Of course, like Obama, we can all walk and chew gum too. We can be concerned about our own welfare here in the States as well as be concerned about the legacy of our African ancestors left behind in Mali. We do not have to be like George Bush: give $32 billion to fight HIV/AIDS in Africa but ignore its ravaging impact in the 8th Ward of the District of Columbia, a couple miles from the White House. In these matters my views are constantly in flux. It was a good thing that George Bush did for African nations on the AIDS tip. Maybe Satan can have moments of clarity and charity as well, that does humanity a good. And yet remains a liar and a deceiver.
 
Below is another report from Mali, a link to the story.  "After Tombs, Arabs Now Destroying Timbuktu ’s Manuscripts"

 
I lived through the Rwandan genocide, which Bill Clinton ignored. (See poem below.) Many of us blame Clinton for his inaction. Hundreds of thousands of lives could have been saved with a different U.S. policy. Today, many of us Pan-Africanists, like Molefi Asante, say that we should not appeal to Obama to send the Marines to Mali, for the War on Terror is just a ruse to steal the oil of non-European nations. Here we have another valid interest just as we had in Rwanda, Congo, Sierra Leone, and Darfur. If Africans will not act to stop the bloodshed  and impoverishment of African peasants, who will? They say they do not have the military resources to go to these spots of crises. If Africans as in the African Union do not have the military constitution to help the Mali government, nor do American Pan-Africanists, who does?
 
Are African artifacts, museums, and mausoleums worth the lives of American marines? That seems to be a politic that we must query in our soul of souls. I know that political correctness is not always the route we need to travel in crisis.
 
Loving you madly, Rudy
 
Rudolph Lewis, Editor
ChickenBones: A Journal
www.nathanielturner.com 
 
 
 
Keeper of the Bones
                            —for Rwanda
                          By Rudolph Lewis

Spring has come, the tree flowers
in my backyard. I’m off to church
where no compromise, no forgiveness,
no mercy is the order of the day.
 In this museum, mausoleum
I am the overseer of the remains—
skulls stacked neatly like books,
brittle bones of family, of neighbors.
 It’s not the work I dreamed
when I was a child, filled with hope.
But families have been slaughtered—
night is filled with nightmarish images.
Death memories crowd out dreams—
in gardens, bedrooms, on highways
machetes shatter bone, shear muscle,
children brains thrash on holy walls.
 “Sin is real. It is bitter. It's a fire,”

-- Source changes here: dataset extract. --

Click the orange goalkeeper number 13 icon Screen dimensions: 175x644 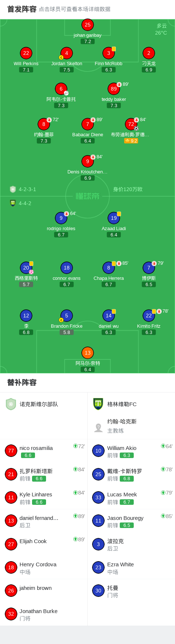pos(88,353)
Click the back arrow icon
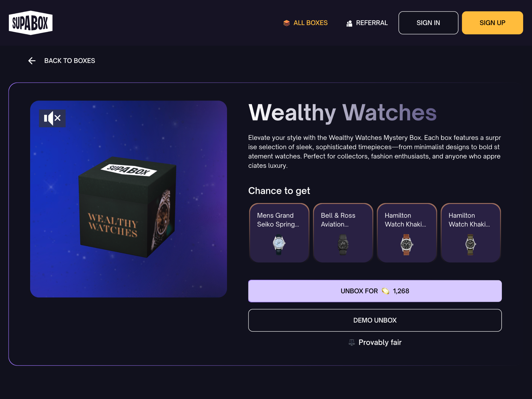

an archbishop speaks of  Satan’s work.
It expands like space with dark matter,
in proportions of oceans & seas.
Nothing’s left on which dogs feast
or flies blow and maggots nest.
Yet hell lives on in hearts—the world
outside forgets the skeletal dead.
Brutal inquisition, subtle torture, ice
picks in the eyes of despised humanity,
clubs, knuckle dusters, guillotines live.
The self disappears in stages like flesh.
 An old man with only a few years,
I’ll too join the ancestors to find out
whether the dead will rise like Christ
to lead us heaven bound for eternity.
Until I sprout wings in another dream
I remain vigilant as keeper of the bones.